• **TASK PROMPT**
Nothing in the data should be altered when it is repeated in full.

- - -

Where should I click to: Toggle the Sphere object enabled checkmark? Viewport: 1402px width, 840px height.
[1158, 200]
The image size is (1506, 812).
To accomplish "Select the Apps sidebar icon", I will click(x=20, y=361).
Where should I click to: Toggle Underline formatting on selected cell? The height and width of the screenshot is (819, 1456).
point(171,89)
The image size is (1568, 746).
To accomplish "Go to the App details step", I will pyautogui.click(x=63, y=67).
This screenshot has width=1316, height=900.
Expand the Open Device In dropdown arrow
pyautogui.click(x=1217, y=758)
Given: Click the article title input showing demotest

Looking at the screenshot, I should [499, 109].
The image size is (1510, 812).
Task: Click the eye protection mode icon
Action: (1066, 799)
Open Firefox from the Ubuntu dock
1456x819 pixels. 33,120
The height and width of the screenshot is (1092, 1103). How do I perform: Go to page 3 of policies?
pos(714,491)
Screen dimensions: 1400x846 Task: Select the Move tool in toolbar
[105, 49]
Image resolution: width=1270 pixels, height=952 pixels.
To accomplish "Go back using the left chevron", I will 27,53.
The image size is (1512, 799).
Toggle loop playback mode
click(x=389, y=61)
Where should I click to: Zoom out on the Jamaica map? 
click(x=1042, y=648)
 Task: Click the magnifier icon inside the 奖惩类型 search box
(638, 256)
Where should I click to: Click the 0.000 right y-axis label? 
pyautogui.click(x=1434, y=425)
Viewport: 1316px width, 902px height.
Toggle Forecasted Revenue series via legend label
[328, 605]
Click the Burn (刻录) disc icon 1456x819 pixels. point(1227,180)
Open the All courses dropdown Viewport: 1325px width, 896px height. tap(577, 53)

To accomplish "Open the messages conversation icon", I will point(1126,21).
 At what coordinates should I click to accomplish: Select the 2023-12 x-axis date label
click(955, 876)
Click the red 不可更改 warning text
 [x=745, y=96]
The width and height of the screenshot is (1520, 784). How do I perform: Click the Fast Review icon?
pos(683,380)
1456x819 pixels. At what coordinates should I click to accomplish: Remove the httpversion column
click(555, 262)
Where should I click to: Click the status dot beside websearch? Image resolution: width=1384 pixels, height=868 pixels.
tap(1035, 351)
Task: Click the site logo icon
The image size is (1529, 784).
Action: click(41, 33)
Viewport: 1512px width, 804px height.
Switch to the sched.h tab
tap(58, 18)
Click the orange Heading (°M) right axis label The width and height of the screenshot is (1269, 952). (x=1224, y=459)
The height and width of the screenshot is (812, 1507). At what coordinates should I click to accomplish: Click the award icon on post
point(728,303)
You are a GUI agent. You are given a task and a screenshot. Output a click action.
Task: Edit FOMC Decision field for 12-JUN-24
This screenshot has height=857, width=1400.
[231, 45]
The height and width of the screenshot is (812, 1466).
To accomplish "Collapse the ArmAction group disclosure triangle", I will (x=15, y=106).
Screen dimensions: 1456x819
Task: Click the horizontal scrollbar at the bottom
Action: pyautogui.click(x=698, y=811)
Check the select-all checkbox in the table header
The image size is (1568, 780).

- - -

• **TASK RESPONSE**
Where should I click to: Toggle the Sphere object enabled checkmark? Viewport: 1402px width, 840px height.
[1158, 200]
The image size is (1506, 812).
To accomplish "Select the Apps sidebar icon", I will click(x=20, y=361).
Where should I click to: Toggle Underline formatting on selected cell? The height and width of the screenshot is (819, 1456).
point(171,89)
The image size is (1568, 746).
To accomplish "Go to the App details step", I will pyautogui.click(x=63, y=67).
This screenshot has width=1316, height=900.
Expand the Open Device In dropdown arrow
pyautogui.click(x=1217, y=758)
Given: Click the article title input showing demotest

Looking at the screenshot, I should [499, 109].
The image size is (1510, 812).
Task: Click the eye protection mode icon
Action: (1066, 799)
Open Firefox from the Ubuntu dock
1456x819 pixels. 33,120
The height and width of the screenshot is (1092, 1103). How do I perform: Go to page 3 of policies?
pos(714,491)
Screen dimensions: 1400x846 Task: Select the Move tool in toolbar
[105, 49]
Image resolution: width=1270 pixels, height=952 pixels.
To accomplish "Go back using the left chevron", I will 27,53.
The image size is (1512, 799).
Toggle loop playback mode
click(x=389, y=61)
Where should I click to: Zoom out on the Jamaica map? 
click(x=1042, y=648)
 Task: Click the magnifier icon inside the 奖惩类型 search box
(638, 256)
Where should I click to: Click the 0.000 right y-axis label? 
pyautogui.click(x=1434, y=425)
Viewport: 1316px width, 902px height.
Toggle Forecasted Revenue series via legend label
[328, 605]
Click the Burn (刻录) disc icon 1456x819 pixels. point(1227,180)
Open the All courses dropdown Viewport: 1325px width, 896px height. tap(577, 53)

To accomplish "Open the messages conversation icon", I will point(1126,21).
 At what coordinates should I click to accomplish: Select the 2023-12 x-axis date label
click(955, 876)
Click the red 不可更改 warning text
 [x=745, y=96]
The width and height of the screenshot is (1520, 784). How do I perform: Click the Fast Review icon?
pos(683,380)
1456x819 pixels. At what coordinates should I click to accomplish: Remove the httpversion column
click(555, 262)
Where should I click to: Click the status dot beside websearch? Image resolution: width=1384 pixels, height=868 pixels.
tap(1035, 351)
Task: Click the site logo icon
The image size is (1529, 784).
Action: click(41, 33)
Viewport: 1512px width, 804px height.
Switch to the sched.h tab
tap(58, 18)
Click the orange Heading (°M) right axis label The width and height of the screenshot is (1269, 952). (x=1224, y=459)
The height and width of the screenshot is (812, 1507). At what coordinates should I click to accomplish: Click the award icon on post
point(728,303)
You are a GUI agent. You are given a task and a screenshot. Output a click action.
Task: Edit FOMC Decision field for 12-JUN-24
This screenshot has height=857, width=1400.
[231, 45]
The height and width of the screenshot is (812, 1466).
To accomplish "Collapse the ArmAction group disclosure triangle", I will (x=15, y=106).
Screen dimensions: 1456x819
Task: Click the horizontal scrollbar at the bottom
Action: pyautogui.click(x=698, y=811)
Check the select-all checkbox in the table header
The image size is (1568, 780).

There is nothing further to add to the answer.